SELECTED EXCERPT:
In July 1980, shortly after Hillman assumed the presidency, AFTRA and the Screen Actors Guild (SAG) jointly entered a major TV/Theatrical strike that would last until September 25 of the same year. The strike centered on issues including wage increases, profit participation for performers in Pay-TV, videocassettes, and videodiscs, and pension and health benefits. Although a tentative agreement was eventually reached and ratified on October 23, 1980, the strike was viewed as largely disappointing for performers. The outcome reignited enthusiasm for merging the two unions and led to the creation of a formal merger plan in 1981. After meeting with AFTRA’s Conference of Locals in February 1981, Hillman optimistically stated, "This is not the first time that discussions have begun on merging AFTRA and SAG. Many of us hope that it is the last time... because for the first time, the climate exists where such discussions can be fruitful." Despite Hillman’s efforts, the first vote for merger failed six months before his death in 1999, delaying the eventual merger until 2012. Hillman was widely regarded as the "voice of reason" within AFTRA, known for his ability to diffuse tensions and harmonize divergent viewpoints. In 1997, he resigned from the National Board, explaining that the union should be led by actively working members with firsthand knowledge of current industry conditions.

During Bill Hillman’s tenure as AFTRA’s national president, the union faced one of its most severe crises—a lawsuit filed by Tuesday Productions, a San Diego-based non-union jingle production company. The company brought antitrust charges against AFTRA for allegedly attempting to prevent it from hiring non-union performers. In 1981, a jury found AFTRA liable, awarding $12 million in damages (tripled to $36 million under antitrust law), which forced AFTRA to declare Chapter 11 bankruptcy in 1982.

During Hillman’s tenure as AFTRA Health and Retirement Fund trustee, he played a key role in implementing some of the most progressive benefits in the entertainment industry. This included health coverage for same-sex domestic partners, the elimination of annual limits for mental health medications, and coverage for birth control pills. Hillman described these changes as a “series of the most important improvements ever made in the retirement plan,” ensuring long-term security for participants.

PROMPT: Reproduce, word for word, the portion of the passage on Bill Hillman's AFTRA tenure that begins at "During Hillman’s tenure" and stops after "security for participants.".

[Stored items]

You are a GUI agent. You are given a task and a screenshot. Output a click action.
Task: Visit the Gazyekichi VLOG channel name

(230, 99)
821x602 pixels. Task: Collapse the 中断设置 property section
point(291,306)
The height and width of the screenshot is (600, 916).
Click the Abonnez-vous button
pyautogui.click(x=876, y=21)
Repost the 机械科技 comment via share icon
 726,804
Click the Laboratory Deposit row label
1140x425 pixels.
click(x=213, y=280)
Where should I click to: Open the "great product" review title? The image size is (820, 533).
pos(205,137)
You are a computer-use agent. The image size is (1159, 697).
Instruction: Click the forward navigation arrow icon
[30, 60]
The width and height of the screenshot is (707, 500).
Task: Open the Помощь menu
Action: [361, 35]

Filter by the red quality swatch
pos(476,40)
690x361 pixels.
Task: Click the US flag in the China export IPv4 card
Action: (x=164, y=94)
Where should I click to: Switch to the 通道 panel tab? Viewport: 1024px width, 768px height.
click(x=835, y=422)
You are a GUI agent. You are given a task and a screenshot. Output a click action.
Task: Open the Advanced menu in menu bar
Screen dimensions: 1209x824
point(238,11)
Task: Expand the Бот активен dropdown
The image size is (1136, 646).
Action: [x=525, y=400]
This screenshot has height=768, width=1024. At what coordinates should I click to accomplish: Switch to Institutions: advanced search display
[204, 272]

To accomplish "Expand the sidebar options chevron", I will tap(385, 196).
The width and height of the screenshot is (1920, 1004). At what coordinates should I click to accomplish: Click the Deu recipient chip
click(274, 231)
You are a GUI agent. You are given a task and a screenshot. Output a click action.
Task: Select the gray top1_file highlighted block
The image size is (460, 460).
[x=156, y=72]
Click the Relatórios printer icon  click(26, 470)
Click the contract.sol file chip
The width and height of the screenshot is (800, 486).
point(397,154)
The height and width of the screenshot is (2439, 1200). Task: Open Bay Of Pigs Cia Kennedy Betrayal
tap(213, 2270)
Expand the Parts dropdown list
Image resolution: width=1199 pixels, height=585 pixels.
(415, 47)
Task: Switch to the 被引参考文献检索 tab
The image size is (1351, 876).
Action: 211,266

REPLY TO THE EXERCISE:
During Hillman’s tenure as AFTRA Health and Retirement Fund trustee, he played a key role in implementing some of the most progressive benefits in the entertainment industry. This included health coverage for same-sex domestic partners, the elimination of annual limits for mental health medications, and coverage for birth control pills. Hillman described these changes as a “series of the most important improvements ever made in the retirement plan,” ensuring long-term security for participants.